WHAT YOU WILL DO: Rewrite all of the lines below, changing each "column header" to "column title" and keeping every other word the same.

** Begin MATERIAL SHOWN **

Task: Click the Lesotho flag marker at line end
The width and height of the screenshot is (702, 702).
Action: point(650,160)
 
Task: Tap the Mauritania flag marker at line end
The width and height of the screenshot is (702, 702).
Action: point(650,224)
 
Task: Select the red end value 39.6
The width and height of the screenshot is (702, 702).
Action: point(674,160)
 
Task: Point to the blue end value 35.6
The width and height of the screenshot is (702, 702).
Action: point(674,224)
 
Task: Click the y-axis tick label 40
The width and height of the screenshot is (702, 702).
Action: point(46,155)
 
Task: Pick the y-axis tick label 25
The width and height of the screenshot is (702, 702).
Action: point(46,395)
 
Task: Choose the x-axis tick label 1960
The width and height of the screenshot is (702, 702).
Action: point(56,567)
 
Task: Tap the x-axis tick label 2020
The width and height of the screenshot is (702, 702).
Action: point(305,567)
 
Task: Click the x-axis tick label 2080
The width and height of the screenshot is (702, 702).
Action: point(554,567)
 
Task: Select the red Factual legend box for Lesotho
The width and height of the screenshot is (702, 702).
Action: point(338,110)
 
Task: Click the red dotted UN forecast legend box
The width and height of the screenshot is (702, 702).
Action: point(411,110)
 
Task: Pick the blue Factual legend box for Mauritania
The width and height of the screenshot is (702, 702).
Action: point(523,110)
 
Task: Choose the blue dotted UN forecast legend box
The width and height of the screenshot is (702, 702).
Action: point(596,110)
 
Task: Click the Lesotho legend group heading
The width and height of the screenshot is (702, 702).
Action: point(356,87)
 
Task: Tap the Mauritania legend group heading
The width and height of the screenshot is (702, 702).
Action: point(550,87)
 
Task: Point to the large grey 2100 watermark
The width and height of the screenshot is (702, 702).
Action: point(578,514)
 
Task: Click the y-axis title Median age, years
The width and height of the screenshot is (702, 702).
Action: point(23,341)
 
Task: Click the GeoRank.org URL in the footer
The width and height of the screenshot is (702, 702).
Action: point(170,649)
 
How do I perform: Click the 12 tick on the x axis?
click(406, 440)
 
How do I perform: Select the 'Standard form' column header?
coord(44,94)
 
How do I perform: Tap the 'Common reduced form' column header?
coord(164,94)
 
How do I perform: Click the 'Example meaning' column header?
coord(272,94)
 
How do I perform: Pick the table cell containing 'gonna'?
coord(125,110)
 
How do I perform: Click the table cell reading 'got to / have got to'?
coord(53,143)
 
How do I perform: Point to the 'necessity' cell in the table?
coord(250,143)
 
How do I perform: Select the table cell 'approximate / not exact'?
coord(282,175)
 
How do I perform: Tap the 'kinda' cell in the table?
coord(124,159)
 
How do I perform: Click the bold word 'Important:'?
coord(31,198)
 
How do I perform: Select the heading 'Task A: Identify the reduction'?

** End MATERIAL SHOWN **

OUTPUT FOR THIS EXERCISE:
Task: Click the Lesotho flag marker at line end
The width and height of the screenshot is (702, 702).
Action: point(650,160)
 
Task: Tap the Mauritania flag marker at line end
The width and height of the screenshot is (702, 702).
Action: point(650,224)
 
Task: Select the red end value 39.6
The width and height of the screenshot is (702, 702).
Action: point(674,160)
 
Task: Point to the blue end value 35.6
The width and height of the screenshot is (702, 702).
Action: point(674,224)
 
Task: Click the y-axis tick label 40
The width and height of the screenshot is (702, 702).
Action: point(46,155)
 
Task: Pick the y-axis tick label 25
The width and height of the screenshot is (702, 702).
Action: point(46,395)
 
Task: Choose the x-axis tick label 1960
The width and height of the screenshot is (702, 702).
Action: point(56,567)
 
Task: Tap the x-axis tick label 2020
The width and height of the screenshot is (702, 702).
Action: point(305,567)
 
Task: Click the x-axis tick label 2080
The width and height of the screenshot is (702, 702).
Action: point(554,567)
 
Task: Select the red Factual legend box for Lesotho
The width and height of the screenshot is (702, 702).
Action: point(338,110)
 
Task: Click the red dotted UN forecast legend box
The width and height of the screenshot is (702, 702).
Action: point(411,110)
 
Task: Pick the blue Factual legend box for Mauritania
The width and height of the screenshot is (702, 702).
Action: point(523,110)
 
Task: Choose the blue dotted UN forecast legend box
The width and height of the screenshot is (702, 702).
Action: point(596,110)
 
Task: Click the Lesotho legend group heading
The width and height of the screenshot is (702, 702).
Action: point(356,87)
 
Task: Tap the Mauritania legend group heading
The width and height of the screenshot is (702, 702).
Action: point(550,87)
 
Task: Point to the large grey 2100 watermark
The width and height of the screenshot is (702, 702).
Action: point(578,514)
 
Task: Click the y-axis title Median age, years
The width and height of the screenshot is (702, 702).
Action: point(23,341)
 
Task: Click the GeoRank.org URL in the footer
The width and height of the screenshot is (702, 702).
Action: point(170,649)
 
How do I perform: Click the 12 tick on the x axis?
click(406, 440)
 
How do I perform: Select the 'Standard form' column title?
coord(44,94)
 
How do I perform: Tap the 'Common reduced form' column title?
coord(164,94)
 
How do I perform: Click the 'Example meaning' column title?
coord(272,94)
 
How do I perform: Pick the table cell containing 'gonna'?
coord(125,110)
 
How do I perform: Click the table cell reading 'got to / have got to'?
coord(53,143)
 
How do I perform: Point to the 'necessity' cell in the table?
coord(250,143)
 
How do I perform: Select the table cell 'approximate / not exact'?
coord(282,175)
 
How do I perform: Tap the 'kinda' cell in the table?
coord(124,159)
 
How do I perform: Click the bold word 'Important:'?
coord(31,198)
 
How do I perform: Select the heading 'Task A: Identify the reduction'?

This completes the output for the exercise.